Si passa alla più diretta “Drive Home”, un po’ il singolone
del CD che comunque non manca di classe, davvero un toccasana per tutti gli
amanti della buona musica, tra atmosfere alla Opeth di Damnation e la
voce di Wilson che rilassa, davvero un viaggio verso casa. Punto in più sempre
al buon Govan che si prodiga in un assolo stupendo che conclude la traccia,
sfoggiando tutto il suo gusto in faccia a noi poveri merli che proviamo a
dilettarci con il nobile istrumento. Il prog-rock più classico viene invece
ripreso con “The Holy Drinker”, dove si potranno gustare ottimi passaggi di
strumenti a fiato, organo e ovviamente il ritorno di una strepitosa sezione
ritmica in grado di fondersi perfettamente con l’atmosfera creata dal pezzo che
per certi versi ricorda alcune cose fatte da Herbie Hancock nella fase più
acida, ma d’altronde è dura non richiamare i mostri sacri quando si vuole produrre
musica del genere. Con “The Pin Drop” invece si sprigiona energia celestiale con
cori e un arpeggio di chitarra che fa da main riff al pezzo, attorno al quale
viene costruito tutto il crescendo di quest’altro stupendo episodio del disco.
La suite
del CD “The Watchmaker” è invece il pezzo che ho apprezzato di meno,
probabilmente perchè è stato strutturato male: parte con una narrativa più
rilassata con un arpeggio che poi richiama un bel tappeto di tastiera e parti
vocali angeliche, per poi passare al crescendo che si alterna tra assoli di
flauto e chitarra, tra modulazioni e tecnicismi, dove di nuovo Govan fa sfoggio
di tutto quello che può e non può fare, perchè quel tizio sa fare anche le cose
che deve ancora imparare. Poi cosa succede? Si ritorna a una parte più
tranquilla che va su una parte di vocalizzi un po’ caotici che staccano su una
roba alla Chick Corea dove basso e chitarra fanno un po’ il buono e cattivo
tempo tentando di costruire un crescendo non troppo convincente, poi c’è un breve giro di accordi quasi metal lasciato lì così senza batteria e niente, il tutto per arrivare a una parte
confusa di chitarre distorte, organo e voce....
Mah... Non
proprio un pezzo convincente... Interessante fino a metà, “The Watchmaker”

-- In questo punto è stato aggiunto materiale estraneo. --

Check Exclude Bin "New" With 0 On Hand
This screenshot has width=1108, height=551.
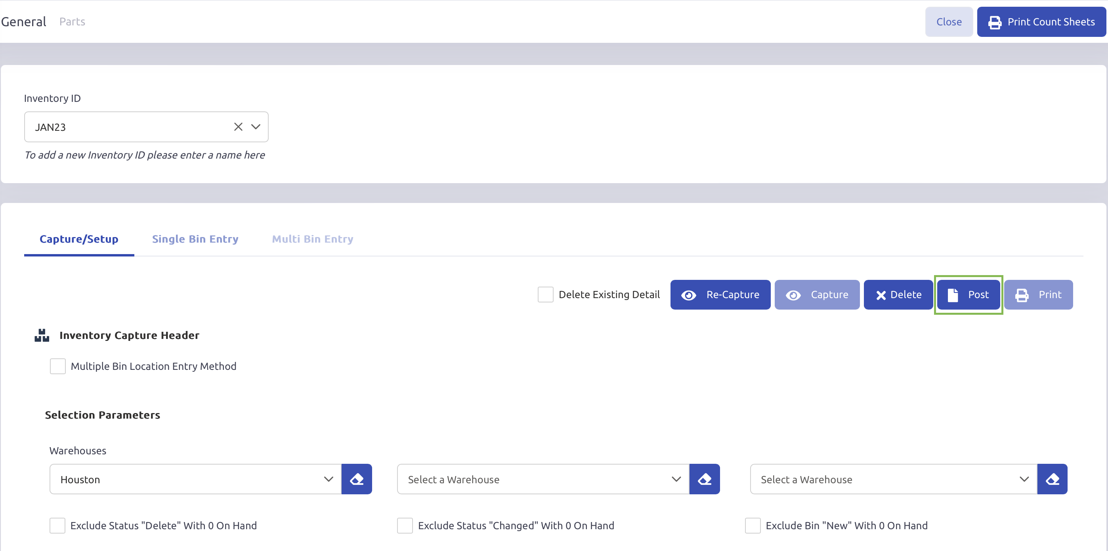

diventa poi un mischione di tutto ciò che evidentemente piace al buon Steven
Wilson, purtroppo però il pezzo perde coesione e diventa il classico frullato
prog rock da smanettoni.
Il disco si chiude con la title track che richiama le
atmosfere dei Radiohead e seppur parecchio depressiva, tira su il morale dopo
il macello fatto da “The Watchmaker”. Il pezzo si costruisce su un ottimo piano
e tastiere, con Wilson che si esprime al massimo e che ci conduce all’ottimo
finale dove prende parte anche la batteria. Il pezzo crea davvero una narrativa
stupenda, se questo corvo spaurito non voleva cantare alla fine del pezzo di
sicuro lo si può immaginare spiccare il volo verso altri orizzonti. Davvero ben
fatto.
Per quanto riguarda la produzione posso dire solo una cosa:
impeccabile. Alan Parsons (si proprio lui...) è riuscito a fare dei gran suoni
per ogni strumento e a rendere il tutto moderno, ma non artificiale,
richiamando anche alcuni suoni vintage che il genere richiede. L’ottimo
missaggio si aggiunge ovviamente all’estrema bravura dei musicisti che penso
siano tra i migliori turnisti del momento e le composizioni davvero impeccabili
a parte la già citata “The Watchmaker” che un po’ spezza l’ascolto.
Probabilmente questo è il lavoro più riuscito di Steven
Wilson come musicista, un disco sul quale tornerete per farvi trasportare dalle
fantastiche melodie e dalle atmosfere oniriche. Un ottimo disco che consiglio a
tutti, metallari e non.
Se non vi piace... Bè, alla mia macchina serve un paraurti.